Jerusalem, June 9 (IANS) A peace deal between Israel and the Palestinians based on the two-state solution would boost their economies by more than $150 billion, a new study by a US-based think tank revealed on Monday.

The study, conducted by researchers from the Rand Corporation, an American think tank developing solutions for public policy challenges for a safer world, found that Israel would gain $123 billion and the Palestinian Authority would garner $50 billion by ending the conflict.

“A two-state solution provides by far the best economic outcomes for both Israelis and Palestinians,” said the study, which was presented in Jerusalem by Charles Ries, vice president of the Rand Cooperation, adding that returning to violence would have “profoundly negative effects” for both Israelis and Palestinians.

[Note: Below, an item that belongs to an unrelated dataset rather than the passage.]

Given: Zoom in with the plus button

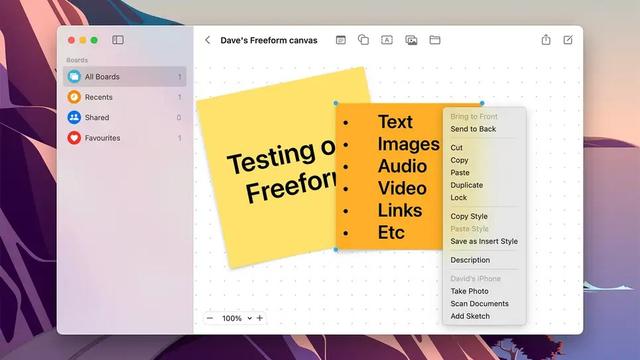Looking at the screenshot, I should [x=260, y=318].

The Palestinians would gain more money proportionately, the study said, with an expected increase of the average per-capita income by 36 percent over what it would have been in 2024, while Israel would enjoy an increase of five percent to the average per-capita income, Xinhua reported.

While these statistics refer to a peace treaty based on a two-state solution, another scenario in which Israel unilaterally withdraws from the West Bank territories would end up costing Israel.

“Unilateral withdrawal by Israel from the West Bank would impose larger economic costs on Israelis, unless the international community shoulders a substantial portion of the costs of relocating settlers,” the study said.

In order to realise the economic opportunities of the two-state solution, the international community would have to invest funds, both within the public and private sectors, it added.

After decades of conflict, Israel and the Palestinians signed an initial peace treaty known as the Oslo Accords in 1993, an interim agreement setting the groundwork for a future agreement to end the conflict and enable the establishment of a Palestinian state.

Since then several rounds of peace talks have taken place, yet without any results. The last round took place between July 2013 and April 2014, negotiated by US Secretary of State John Kerry.